WHAT TO DO |
Set the records down again exactly, apart from any pictures in them.

Stored data entries |
════════════════════

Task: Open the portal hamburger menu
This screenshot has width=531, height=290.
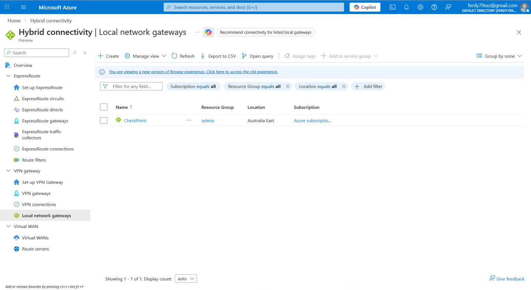Action: [24, 7]
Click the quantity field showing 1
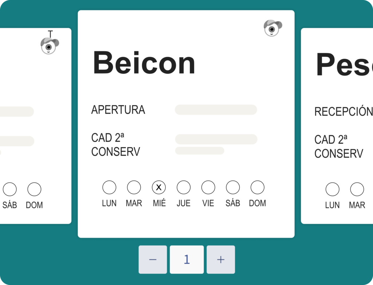The image size is (373, 285). tap(187, 260)
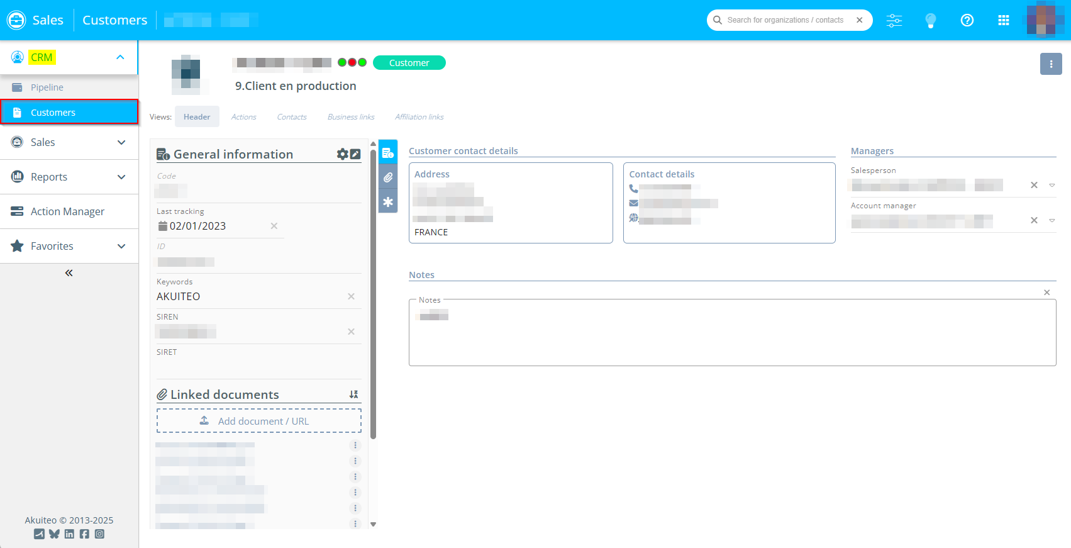1071x548 pixels.
Task: Collapse the CRM menu section
Action: coord(120,57)
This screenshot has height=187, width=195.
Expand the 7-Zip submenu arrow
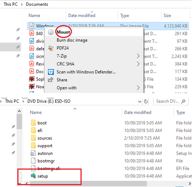point(138,56)
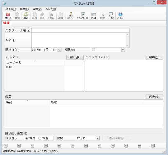Open the 一覧 list toolbar icon
Screen dimensions: 168x155
pos(111,16)
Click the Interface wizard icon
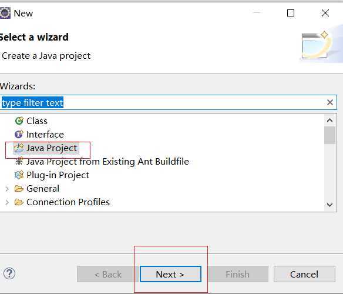 click(x=19, y=134)
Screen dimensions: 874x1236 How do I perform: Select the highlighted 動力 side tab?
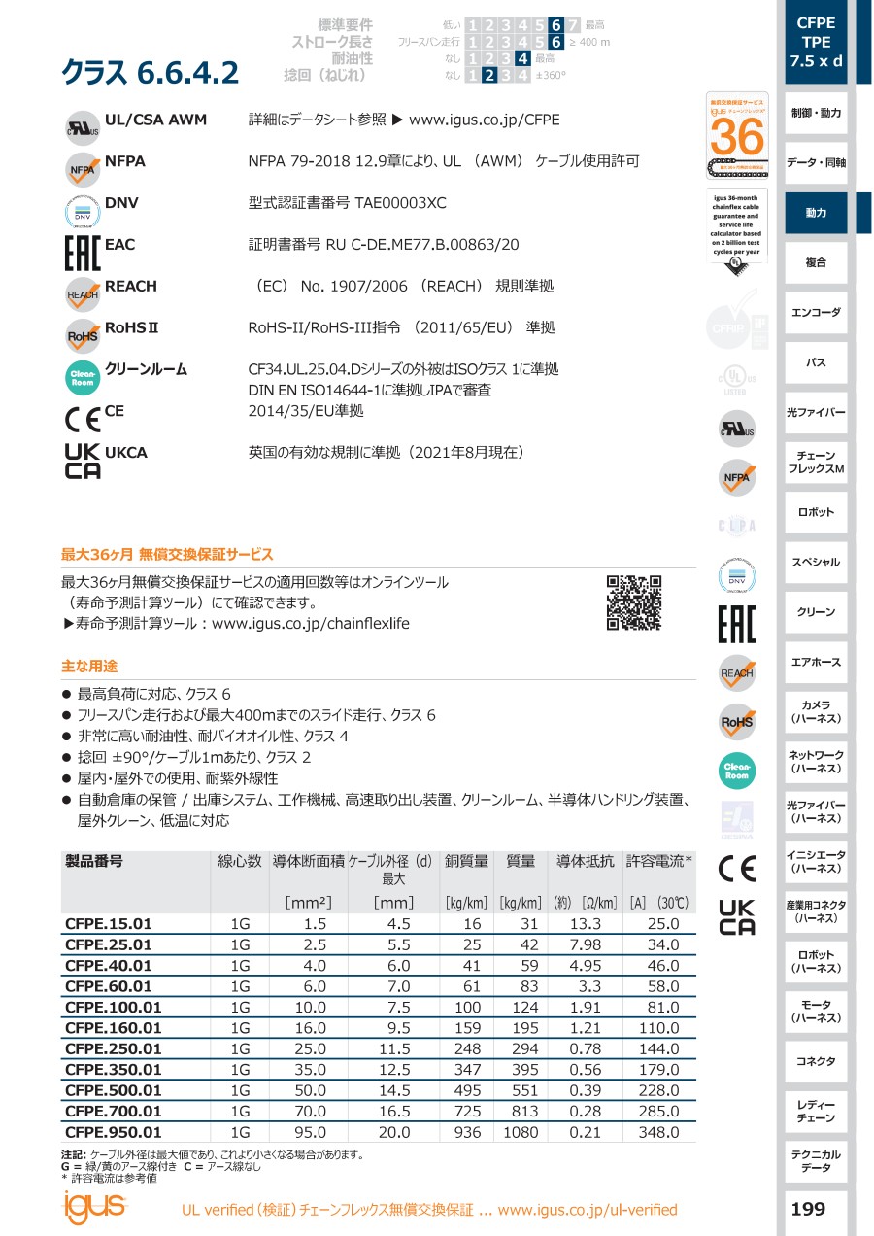816,213
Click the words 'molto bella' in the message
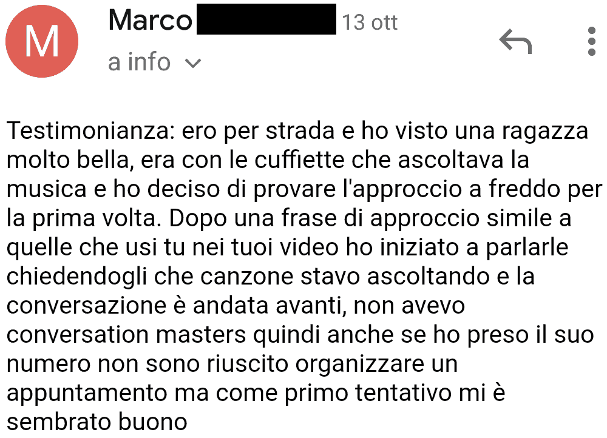 [68, 160]
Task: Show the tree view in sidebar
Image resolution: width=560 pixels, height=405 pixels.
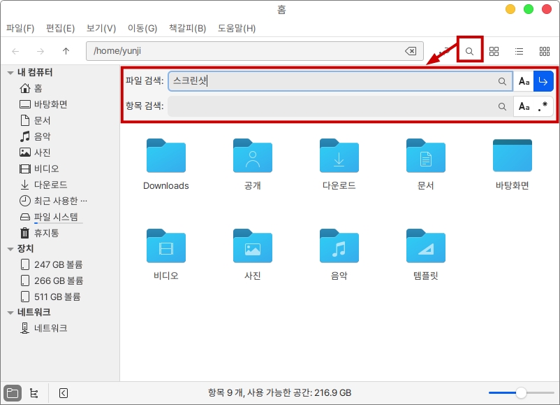Action: 34,393
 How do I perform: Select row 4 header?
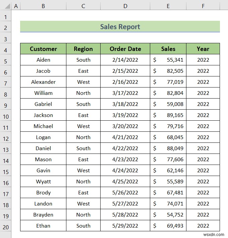click(x=6, y=50)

════════════════════

WRITTEN REPLY |
Task: Open the portal hamburger menu
This screenshot has width=531, height=290.
Action: [24, 7]
Click the quantity field showing 1
The image size is (373, 285). tap(187, 260)
1071x548 pixels.
Task: Collapse the CRM menu section
Action: coord(120,57)
This screenshot has height=187, width=195.
Expand the 7-Zip submenu arrow
point(138,56)
Open the 一覧 list toolbar icon
Screen dimensions: 168x155
pos(111,16)
Click the Interface wizard icon
 click(x=19, y=134)
Screen dimensions: 874x1236 How do I perform: Select the highlighted 動力 side tab?
816,213
Click the words 'molto bella' in the message
 [68, 160]
Task: Show the tree view in sidebar
Image resolution: width=560 pixels, height=405 pixels.
Action: 34,393
 How do I perform: Select row 4 header?
click(x=6, y=50)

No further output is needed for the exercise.